Die Aufklärung, wer und was Stefan Hlywa wirklich war, ist zusammen mit ihm untergegangen. Der Pole mit österreichischer Staatsbürgerschaft wurde in seinem Heimatland wegen Auto- und Waffendiebstahls gesucht. Das ganz dicke Ding drehte er nie. In Odenthal jedoch erschoss er einen Polizeibeamten. Manfred Dillenburg war damals im Präzisionsschützen-Kommando der örtlichen Polizei. „Einmal hätte ich ihn fast gehabt“, berichtet er und klingt auch nach 30 Jahren noch bedrückt über „hätte“ und „fast“. „Wir waren rund um die Uhr im Einsatz“, sagt er und nach einer Pause: „Vergessen tut man das nicht. Dieses Gefühl im Wald. Er sieht uns, wir ihn nicht. Man ist immer Zweiter.“ Vergessen tut man das nicht. Auch nicht den Mord an Günter Müller. „Er hatte Familie. Der Rohbau vom Haus war gerade fertig.“ Die Kollegen haben gesammelt damals. Und das Haus fertig gebaut.

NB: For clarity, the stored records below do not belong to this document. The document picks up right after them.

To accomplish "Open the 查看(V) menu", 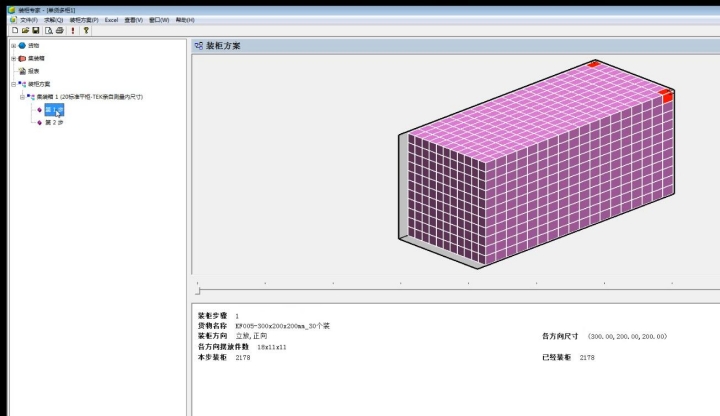I will tap(134, 19).
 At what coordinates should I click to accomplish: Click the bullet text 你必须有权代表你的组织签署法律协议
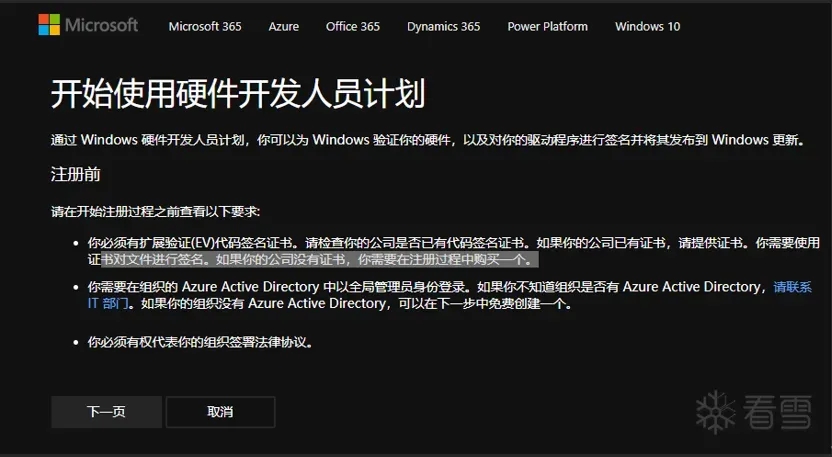(200, 342)
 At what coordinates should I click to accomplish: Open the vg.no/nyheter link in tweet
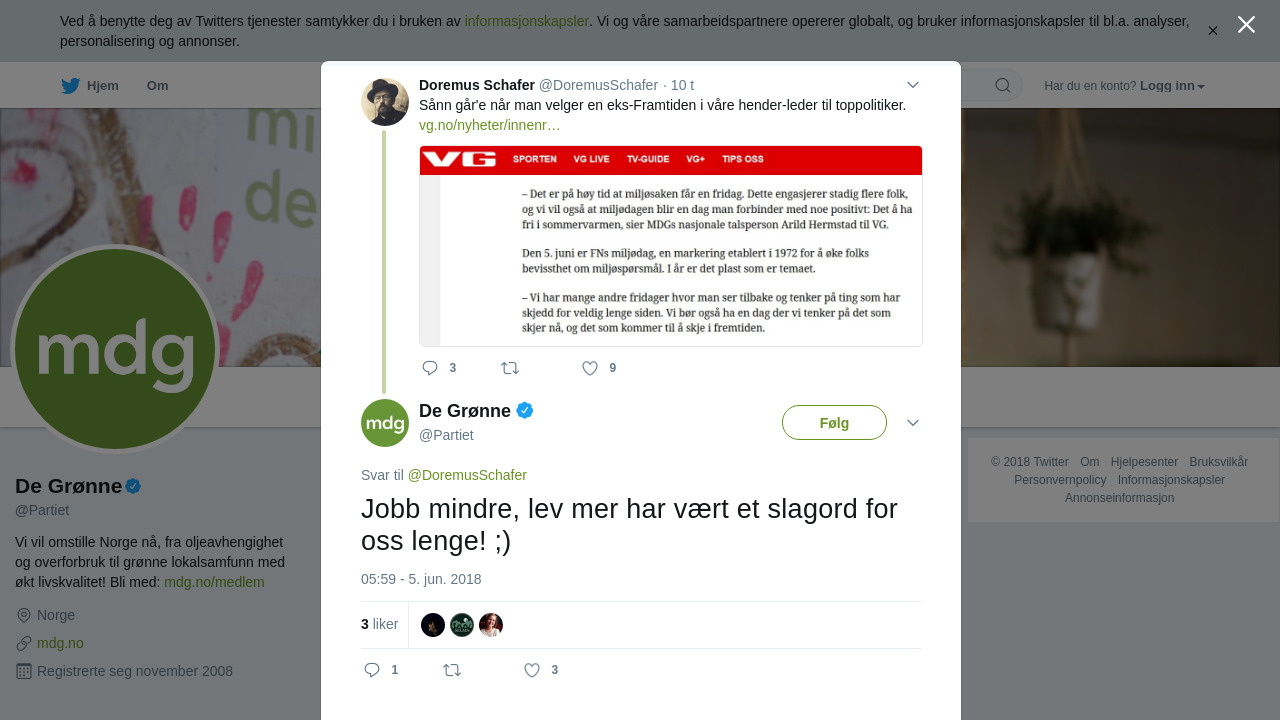490,125
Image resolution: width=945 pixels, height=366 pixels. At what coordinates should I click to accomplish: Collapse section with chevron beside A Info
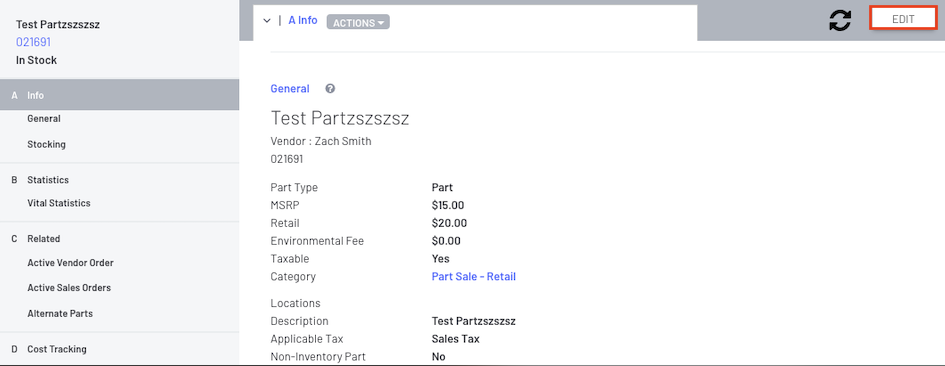pyautogui.click(x=267, y=21)
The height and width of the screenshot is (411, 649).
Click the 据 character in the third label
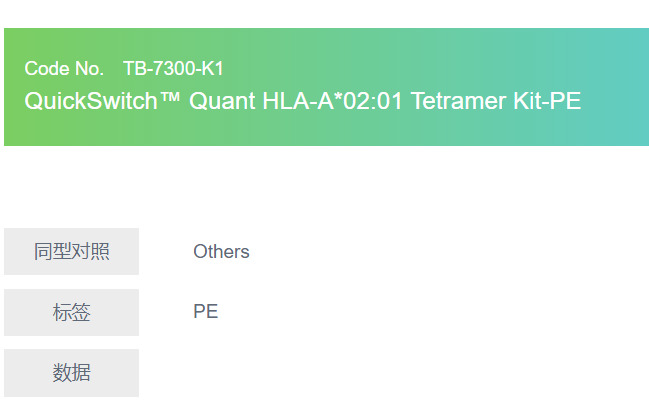[81, 373]
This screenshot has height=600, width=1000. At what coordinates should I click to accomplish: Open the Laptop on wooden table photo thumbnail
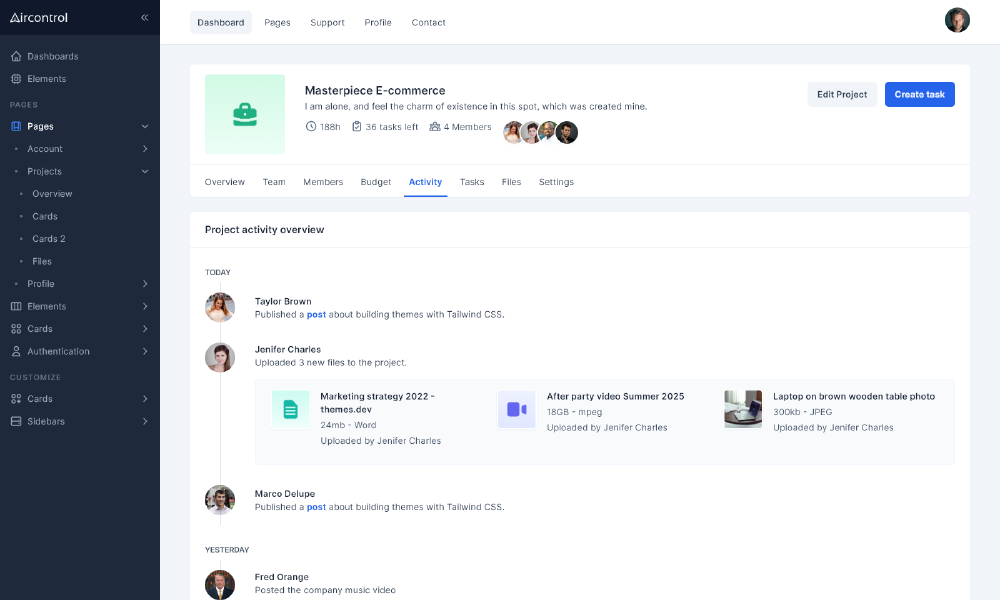743,409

Medienlandschaft und Technik haben sich in den vergangenen 30 Jahren rasant verändert. Das Sicherheitsrisiko der Beamten war höher, kugelsichere Westen waren Fehlanzeige bei der bergischen Polizei. „Zwei für alle hatten wir“, sagt Dillenburg, „und wer damit hinfiel, kam alleine nicht mehr auf die Beine, so schwer waren die.“

Angst und Sensationslust

Die Kommunikation lief für heutige Verhältnisse schleppend. Keine Handys, kein Lokalradio, kein Internet. „Die einzige Information für die Bevölkerung war einmal am Tag durch die Zeitung“, sagt Peter Pauls. Ab und zu noch ein Lautsprecherwagen der Polizei, der durch die Straßen fuhr. Eltern wurden gebeten, ihre Kinder „nicht auf die Straße zu schicken“. Heute gäbe es mehr Informationen, vielleicht zu viele. Pauls erinnert an den Medienrummel beim Gladbecker Geiseldrama acht Jahre später. Die Hlywa-Geschichte heute? „Das wäre ein Orkan“, glaubt er.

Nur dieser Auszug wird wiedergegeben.